2. The Global Assessment of Functioning ("GAF") Scale is a 100-point scale that rates "psychological, social, and occupational functioning on a hypothetical continuum of mental health-illness," but "do[es] not include impairment in functioning due to physical (or environmental) limitations." Diagnostic Statistical Manual of Mental Disorders, Americ. Psych. Assoc, 32 (4th Ed. 2002) ("DSM-IV"). On the GAF scale, a higher score correlates with a less severe impairment. In the past, this tool was regularly used by mental health professionals; however, in the latest edition of the Diagnostic and Statistical Manual of Mental Disorders, DSM-5, the GAF scale was abandoned in part due to its "conceptual lack of clarity" and its "questionable psychometrics in routine practice." DSM-5 at p. 16. A GAF of 41-50 indicates serious symptoms (e.g. suicidal ideation, severe obsessional rituals, frequent shoplifting) OR any serious impairment in social, occupational, or school functioning (e.g. no friends, unable to keep a job). On the GAF scale, a higher score indicates a less severe impairment. DSM-IV at 32.

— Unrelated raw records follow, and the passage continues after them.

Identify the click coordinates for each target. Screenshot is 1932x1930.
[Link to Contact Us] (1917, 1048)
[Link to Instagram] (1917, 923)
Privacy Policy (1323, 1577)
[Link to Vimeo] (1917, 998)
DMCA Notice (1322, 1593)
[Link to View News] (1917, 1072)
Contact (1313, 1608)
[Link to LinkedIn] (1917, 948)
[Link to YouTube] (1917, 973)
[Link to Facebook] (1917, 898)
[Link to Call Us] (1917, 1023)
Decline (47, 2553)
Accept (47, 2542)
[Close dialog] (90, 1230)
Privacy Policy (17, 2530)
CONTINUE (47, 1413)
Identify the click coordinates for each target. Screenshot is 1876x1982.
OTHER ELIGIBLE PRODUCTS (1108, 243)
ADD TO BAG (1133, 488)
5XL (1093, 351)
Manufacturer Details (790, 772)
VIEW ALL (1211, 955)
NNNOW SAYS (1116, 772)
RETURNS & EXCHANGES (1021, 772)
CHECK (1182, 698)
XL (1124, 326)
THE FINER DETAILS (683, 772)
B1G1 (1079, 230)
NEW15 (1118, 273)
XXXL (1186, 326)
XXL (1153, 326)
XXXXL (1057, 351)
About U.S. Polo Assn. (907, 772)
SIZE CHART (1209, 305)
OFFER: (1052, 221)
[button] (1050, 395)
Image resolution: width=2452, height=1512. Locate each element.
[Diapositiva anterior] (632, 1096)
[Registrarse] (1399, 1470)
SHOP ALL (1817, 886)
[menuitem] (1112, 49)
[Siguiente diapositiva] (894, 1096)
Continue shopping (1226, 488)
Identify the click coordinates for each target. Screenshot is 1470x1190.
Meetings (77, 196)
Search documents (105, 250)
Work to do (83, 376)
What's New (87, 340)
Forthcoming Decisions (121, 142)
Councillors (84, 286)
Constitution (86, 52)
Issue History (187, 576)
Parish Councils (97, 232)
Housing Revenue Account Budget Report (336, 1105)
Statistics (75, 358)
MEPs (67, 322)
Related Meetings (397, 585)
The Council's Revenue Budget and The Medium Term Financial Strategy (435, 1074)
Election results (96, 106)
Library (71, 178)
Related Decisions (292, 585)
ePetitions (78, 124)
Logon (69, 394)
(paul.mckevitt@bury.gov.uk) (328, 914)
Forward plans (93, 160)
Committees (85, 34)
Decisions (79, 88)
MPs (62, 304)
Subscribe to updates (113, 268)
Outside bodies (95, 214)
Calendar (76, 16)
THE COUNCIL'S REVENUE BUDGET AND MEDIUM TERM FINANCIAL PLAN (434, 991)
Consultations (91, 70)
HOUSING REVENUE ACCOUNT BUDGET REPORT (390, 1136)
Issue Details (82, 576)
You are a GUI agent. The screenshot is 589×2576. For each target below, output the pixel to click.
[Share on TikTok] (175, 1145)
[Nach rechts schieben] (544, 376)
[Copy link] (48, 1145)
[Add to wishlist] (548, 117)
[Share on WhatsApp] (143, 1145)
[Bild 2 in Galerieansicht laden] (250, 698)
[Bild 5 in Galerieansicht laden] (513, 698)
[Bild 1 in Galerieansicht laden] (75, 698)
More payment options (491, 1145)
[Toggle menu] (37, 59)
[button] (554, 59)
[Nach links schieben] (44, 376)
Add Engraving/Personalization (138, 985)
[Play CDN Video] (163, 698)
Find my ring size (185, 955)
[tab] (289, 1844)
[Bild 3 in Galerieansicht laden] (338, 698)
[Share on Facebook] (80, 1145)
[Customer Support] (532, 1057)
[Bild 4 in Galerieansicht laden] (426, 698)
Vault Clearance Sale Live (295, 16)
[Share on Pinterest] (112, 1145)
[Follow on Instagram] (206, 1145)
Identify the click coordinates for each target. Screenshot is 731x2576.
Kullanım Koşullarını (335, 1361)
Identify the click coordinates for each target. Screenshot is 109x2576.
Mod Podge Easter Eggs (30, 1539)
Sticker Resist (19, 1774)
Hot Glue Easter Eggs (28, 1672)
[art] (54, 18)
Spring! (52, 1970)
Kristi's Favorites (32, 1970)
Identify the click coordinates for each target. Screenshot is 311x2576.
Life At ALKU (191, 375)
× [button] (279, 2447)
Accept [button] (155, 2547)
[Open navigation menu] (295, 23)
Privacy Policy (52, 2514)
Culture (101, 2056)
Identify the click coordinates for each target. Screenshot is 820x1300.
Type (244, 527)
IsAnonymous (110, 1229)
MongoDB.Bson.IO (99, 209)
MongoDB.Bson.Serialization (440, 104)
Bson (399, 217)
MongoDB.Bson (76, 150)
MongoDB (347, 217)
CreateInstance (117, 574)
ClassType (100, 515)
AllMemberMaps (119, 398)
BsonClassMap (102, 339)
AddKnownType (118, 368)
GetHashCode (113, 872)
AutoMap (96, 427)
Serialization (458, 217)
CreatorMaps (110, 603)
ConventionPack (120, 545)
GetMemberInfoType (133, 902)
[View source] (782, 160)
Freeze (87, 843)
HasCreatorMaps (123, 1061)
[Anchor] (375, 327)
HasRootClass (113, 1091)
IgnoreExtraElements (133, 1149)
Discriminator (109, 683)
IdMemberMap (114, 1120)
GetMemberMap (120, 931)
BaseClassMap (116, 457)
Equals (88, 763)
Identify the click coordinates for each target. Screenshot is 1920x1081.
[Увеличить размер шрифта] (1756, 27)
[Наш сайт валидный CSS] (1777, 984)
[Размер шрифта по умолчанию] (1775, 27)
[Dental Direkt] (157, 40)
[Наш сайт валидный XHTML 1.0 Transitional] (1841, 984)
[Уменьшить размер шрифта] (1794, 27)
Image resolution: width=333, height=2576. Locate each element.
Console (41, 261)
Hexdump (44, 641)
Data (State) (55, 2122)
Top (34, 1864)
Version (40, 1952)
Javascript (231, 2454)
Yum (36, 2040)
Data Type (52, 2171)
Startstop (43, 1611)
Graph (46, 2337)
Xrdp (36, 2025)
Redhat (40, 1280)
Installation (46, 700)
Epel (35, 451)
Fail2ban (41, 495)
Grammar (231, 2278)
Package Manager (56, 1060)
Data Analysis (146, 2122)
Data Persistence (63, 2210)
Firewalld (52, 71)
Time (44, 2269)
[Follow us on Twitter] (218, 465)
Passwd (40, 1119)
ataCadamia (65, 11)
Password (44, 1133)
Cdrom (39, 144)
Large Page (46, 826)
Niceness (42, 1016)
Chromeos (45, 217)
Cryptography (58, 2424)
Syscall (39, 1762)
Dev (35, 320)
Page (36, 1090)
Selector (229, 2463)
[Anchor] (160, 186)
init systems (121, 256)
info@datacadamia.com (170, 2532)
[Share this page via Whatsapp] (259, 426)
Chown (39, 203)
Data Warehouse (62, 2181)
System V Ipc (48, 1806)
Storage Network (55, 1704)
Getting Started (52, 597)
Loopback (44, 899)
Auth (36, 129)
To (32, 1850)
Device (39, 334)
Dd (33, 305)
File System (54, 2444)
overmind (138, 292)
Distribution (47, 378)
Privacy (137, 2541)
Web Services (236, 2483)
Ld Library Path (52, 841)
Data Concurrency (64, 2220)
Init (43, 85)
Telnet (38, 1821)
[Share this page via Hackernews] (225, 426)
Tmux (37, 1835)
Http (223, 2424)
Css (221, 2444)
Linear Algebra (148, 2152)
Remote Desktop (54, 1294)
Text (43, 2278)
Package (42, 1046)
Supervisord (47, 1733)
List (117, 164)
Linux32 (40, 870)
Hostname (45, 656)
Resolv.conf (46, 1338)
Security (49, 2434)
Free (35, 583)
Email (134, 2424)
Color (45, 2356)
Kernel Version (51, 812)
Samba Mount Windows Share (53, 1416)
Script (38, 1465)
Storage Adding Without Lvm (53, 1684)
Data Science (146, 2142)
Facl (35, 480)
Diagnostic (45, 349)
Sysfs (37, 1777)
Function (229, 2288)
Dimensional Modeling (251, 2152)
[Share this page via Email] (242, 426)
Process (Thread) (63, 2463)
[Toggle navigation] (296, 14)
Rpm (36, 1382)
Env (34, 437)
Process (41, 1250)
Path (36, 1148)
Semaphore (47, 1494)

3. According to the form used by Mr. Atkinson, slight limitations meant mild limitations, but "the individual can function well;" moderate was defined as "moderately limited" function; marked meant a "serious limitation" in the ability to function. (Tr. at 571).
4. The factors include: (1) length of the treatment relationship and frequency of evaluation, (2) nature and extent of the treatment relationship, (3) supportability, (4) consistency, (5) specialization, and (6) other factors bearing on the weight of the opinion.
5. As the Commissioner points out, the ALJ mistakenly listed the DOT number as 316.684-010, which is the designation for butcher. Nonetheless, it is abundantly clear from the VE's testimony and the ALJ's discussion that he intended to reference laundry worker as a job that Claimant could perform, not butcher.